| RECORDS FOR THE EXERCISE |
---+---

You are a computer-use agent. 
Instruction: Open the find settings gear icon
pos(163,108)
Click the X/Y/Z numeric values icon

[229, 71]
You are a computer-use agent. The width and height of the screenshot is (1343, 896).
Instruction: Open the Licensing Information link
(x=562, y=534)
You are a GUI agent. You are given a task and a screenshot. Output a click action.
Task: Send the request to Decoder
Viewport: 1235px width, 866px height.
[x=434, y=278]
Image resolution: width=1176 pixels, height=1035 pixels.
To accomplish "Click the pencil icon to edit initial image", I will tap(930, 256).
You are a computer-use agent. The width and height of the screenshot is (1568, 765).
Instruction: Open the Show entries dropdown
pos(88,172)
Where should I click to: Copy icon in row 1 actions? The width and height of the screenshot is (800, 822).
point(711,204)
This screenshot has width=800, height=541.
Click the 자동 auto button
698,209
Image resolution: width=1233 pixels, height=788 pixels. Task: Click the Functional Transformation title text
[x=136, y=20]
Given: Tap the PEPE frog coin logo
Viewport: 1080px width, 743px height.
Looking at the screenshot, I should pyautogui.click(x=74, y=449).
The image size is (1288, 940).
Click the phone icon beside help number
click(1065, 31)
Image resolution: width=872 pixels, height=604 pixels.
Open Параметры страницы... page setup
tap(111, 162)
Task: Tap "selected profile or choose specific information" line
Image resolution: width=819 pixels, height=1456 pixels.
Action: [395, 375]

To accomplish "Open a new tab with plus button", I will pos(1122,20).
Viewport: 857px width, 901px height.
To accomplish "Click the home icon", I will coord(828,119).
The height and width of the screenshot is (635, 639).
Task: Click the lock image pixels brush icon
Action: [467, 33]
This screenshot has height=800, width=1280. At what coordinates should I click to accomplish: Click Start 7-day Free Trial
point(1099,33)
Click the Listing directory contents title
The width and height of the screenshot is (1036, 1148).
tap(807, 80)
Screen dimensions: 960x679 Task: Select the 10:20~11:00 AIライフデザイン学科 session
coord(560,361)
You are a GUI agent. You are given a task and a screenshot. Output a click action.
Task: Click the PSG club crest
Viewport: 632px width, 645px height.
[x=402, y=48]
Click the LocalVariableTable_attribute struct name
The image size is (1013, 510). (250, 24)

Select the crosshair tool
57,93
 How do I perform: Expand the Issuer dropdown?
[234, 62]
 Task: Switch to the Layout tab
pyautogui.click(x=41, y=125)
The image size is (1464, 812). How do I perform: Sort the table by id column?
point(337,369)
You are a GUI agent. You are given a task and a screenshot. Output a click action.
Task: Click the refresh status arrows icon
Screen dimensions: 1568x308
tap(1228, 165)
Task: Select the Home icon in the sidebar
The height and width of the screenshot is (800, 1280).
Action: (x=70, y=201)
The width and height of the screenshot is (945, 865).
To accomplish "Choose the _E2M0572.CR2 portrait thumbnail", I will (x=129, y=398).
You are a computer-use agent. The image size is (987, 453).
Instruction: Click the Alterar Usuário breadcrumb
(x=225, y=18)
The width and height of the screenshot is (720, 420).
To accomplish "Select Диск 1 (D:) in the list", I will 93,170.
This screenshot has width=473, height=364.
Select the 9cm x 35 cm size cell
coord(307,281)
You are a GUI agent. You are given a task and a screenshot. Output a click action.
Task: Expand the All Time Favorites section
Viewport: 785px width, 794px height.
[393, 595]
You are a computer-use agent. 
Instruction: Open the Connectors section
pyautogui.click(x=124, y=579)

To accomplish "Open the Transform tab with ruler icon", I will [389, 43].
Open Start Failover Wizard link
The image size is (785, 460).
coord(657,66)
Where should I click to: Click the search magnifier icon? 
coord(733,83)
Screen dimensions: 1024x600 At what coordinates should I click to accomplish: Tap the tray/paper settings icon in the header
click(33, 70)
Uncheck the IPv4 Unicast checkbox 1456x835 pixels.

---+---

| WHAT THE EXERCISE ASKS |
Please count the lines in the data above that contain the word "Where" and reply with only that number.

| RESULT OF THIS EXERCISE |
2